Search code examples
pythonstringsearchnlp

Python: Find combination of keywords in text


I am using the following function to determine if a text has words (or expressions) from a list:

def is_in_text(text, lista=[]):
    return any(i in text for i in lista)

I can pass to this function a list of words and expressions that I would like to find in a text. For example, the following code:

text_a = 'There are white clouds in the sky'
print(is_in_text(text_a, ['clouds in the sky']))

Will return

True

This works if I'm interested in texts that mention "clouds" and "sky". However, if the text varies slightly, I may no longer detect it. For example:

text_b = 'There are white clouds in the beautiful sky'
print(is_in_text(text_b, ['clouds in the sky']))

Will return False.

How can I modify this function to be able to find texts that contain both words, but not necessarily in a predetermined order? In this example, I would like to look for "'clouds' + 'sky' ".

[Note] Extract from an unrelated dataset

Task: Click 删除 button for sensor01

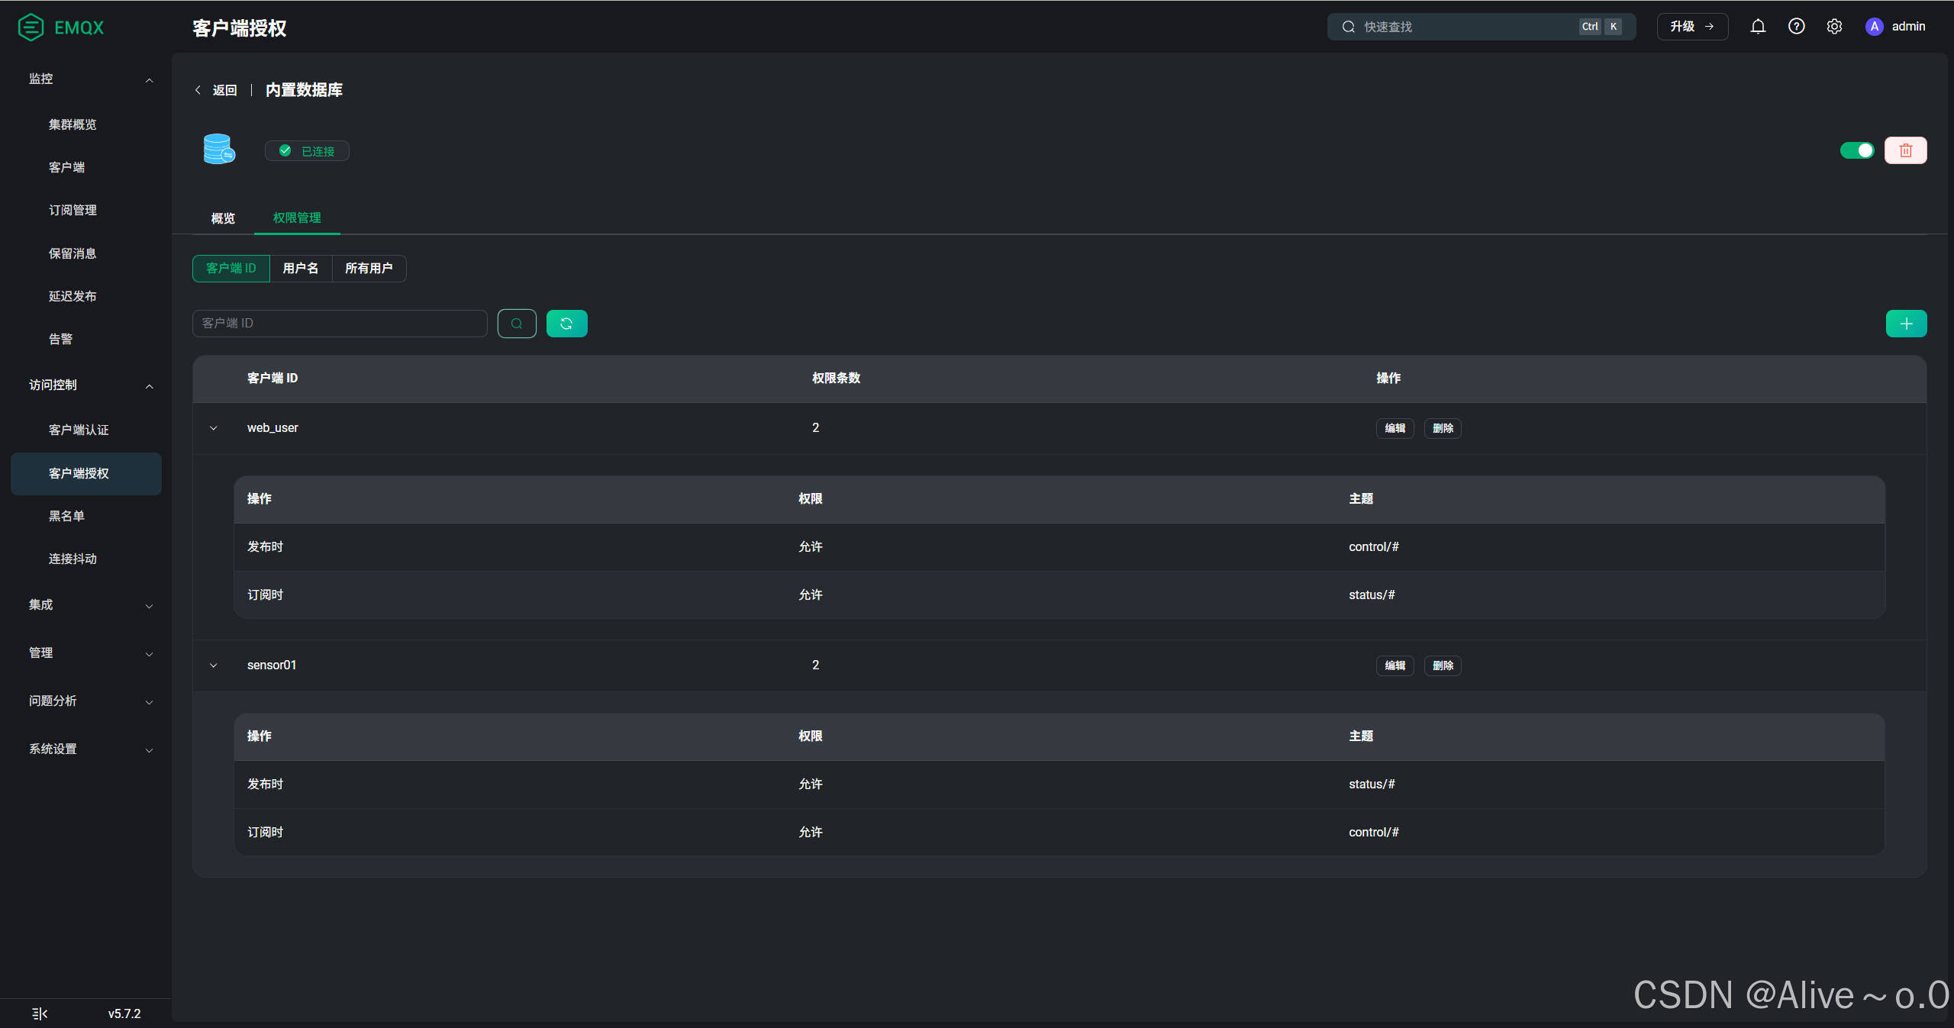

Just to be clear, I am interested in texts that contain both words. I would like to have a function that searchs for these kind of combinations, without me having to enter all these conditions manually.


Solution

  • You can re-write is_in_text to check that each word in whatever list of words you want to check is in the string:

    def is_in_text(text, lista=[]):
        isin = True
        for word in lista:
            isin = isin and (word in text)
        return isin
    

    E.g.

    text_a = 'There are white clouds in the sky'
    print(is_in_text(text_a, ['cloud', 'sky']))
    

    returns True

    while

    text_a = 'There are white clouds in the sky'
    print(is_in_text(text_a, ['dog', 'sky']))
    

    returns False

    This requires you to know what words you want to match the two strings on, though. If you want to check all the words in your string you can split your string on spaces.

    E.g.

    text_b = 'There are white clouds in the beautiful sky'
    print(is_in_text(text_b, 'clouds in the sky'.split(' ')))
    

    now returns True

    Edit:

    So, I think you should probably re-think what you're trying to do since this will be pretty fragile, but based on what you're describing this works:

    def is_in_text(text, lista=[]):
        isin = False
        for string in lista:
            sub_isin = True
            for substr in string.split(' '):
                sub_isin = sub_isin & (substr in text)
    
            isin = isin or sub_isin
        return isin
    

    E.g.

    text_a = 'There are white clouds in the sky'
    print(is_in_text(text_a, ['rain', 'cloud sky']))
    

    evaluates to True

    while

    text_a = 'There are white clouds in the sky'
    print(is_in_text(text_a, ['rain', 'dog sky']))
    

    evaluates to False